In other Old Testament passages it is used for something deceitful and ineffectual, such as false gods. We see this in Jeremiah 16:19, “O Lord, my strength and my stronghold, And my refuge in the day of distress, To You the nations will come, From the ends of the earth and say, “Our fathers have inherited nothing but falsehood, Futility (havel) and things of no profit” (NASB). Most of the time this Hebrew word is used to stress how useless, meaningless, and a waste of time it is to pursue the world’s way rather than the Lord’s way.
Ecclesiastes 1:2 is saying, “Everything is transitory and therefore has no lasting value. People are caught in the trap, even God’s people, of the absurd and pursue empty pleasures.” They build their lives on lies. Solomon says that the whole of life is meaningless and then he takes the next 12 chapters to prove it.

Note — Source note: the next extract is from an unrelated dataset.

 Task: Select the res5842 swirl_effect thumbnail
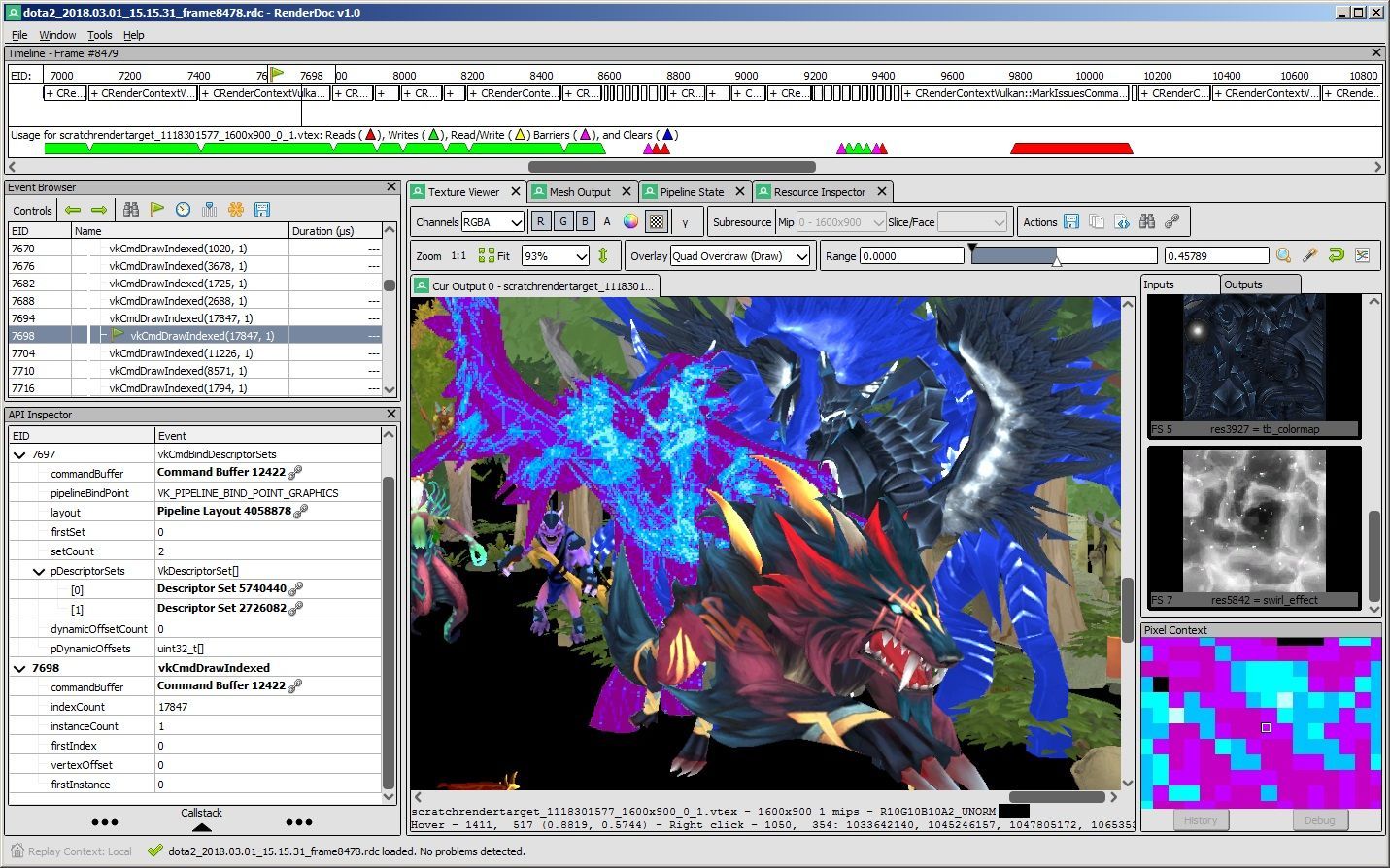[x=1254, y=525]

This is coming from a man who had it all. Solomon was the most powerful ruler ever, the wealthiest ruler ever, the most wise ruler ever, and the most blessed ruler by God ever. Solomon wrote this in Ecclesiastes 1:18, “Because in much wisdom there is much grief, and increasing knowledge results in increasing pain” (NLT). The wisest man ever (excluding Jesus) said this and he still concludes with this, “Life itself is meaningless, a waste.” Don’t you feel encouraged and joyful now? Solomon’s point is outside of God, there is no joy, purpose, happiness and meaning to life.
Reflection Assignment: Do you agree with Mrs. Washington in our story above? Do you agree with Solomon? Has the problem and challenge of evil ever caused you to question God, your relationship to Him? If you lost friends were to come to you and ask you, “You believe God is all-powerful and since you believe that, why does your God not stop evil?” How would you respond to them?

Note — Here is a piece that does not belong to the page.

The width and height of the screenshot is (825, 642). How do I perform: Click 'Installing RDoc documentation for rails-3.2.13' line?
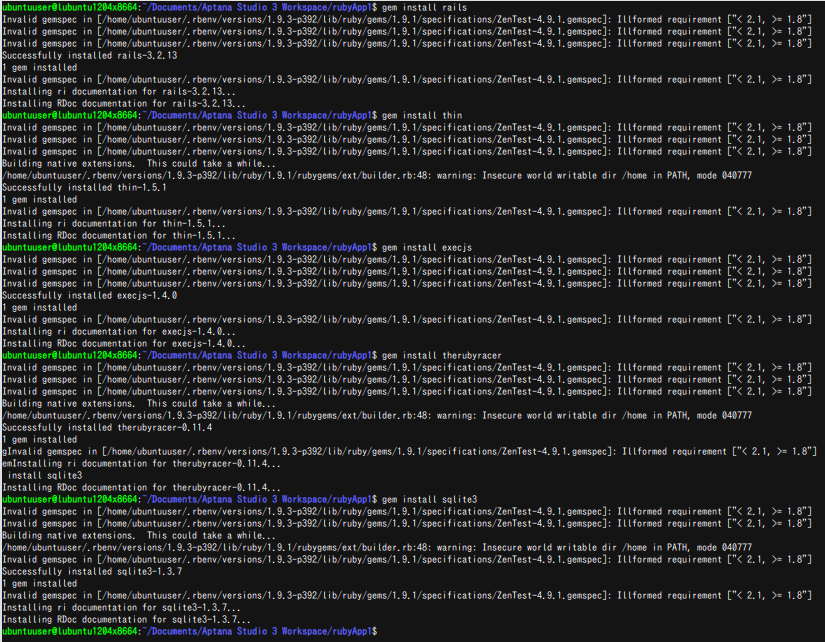[x=123, y=104]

Scripture To Meditate On: Ecclesiastes 2:23, “Their days of labor are filled with pain and grief; even at night their minds cannot rest. It is all meaningless” (NLT).
Prayer To Pray: “Dear Lord, help me not to become soured and hopeless by the evil in this world. I want to show people, especially lost people, that it is possible to have hope and joy in this evil world. Please use me to do that. I love You Lord. In Jesus’ name, Amen!”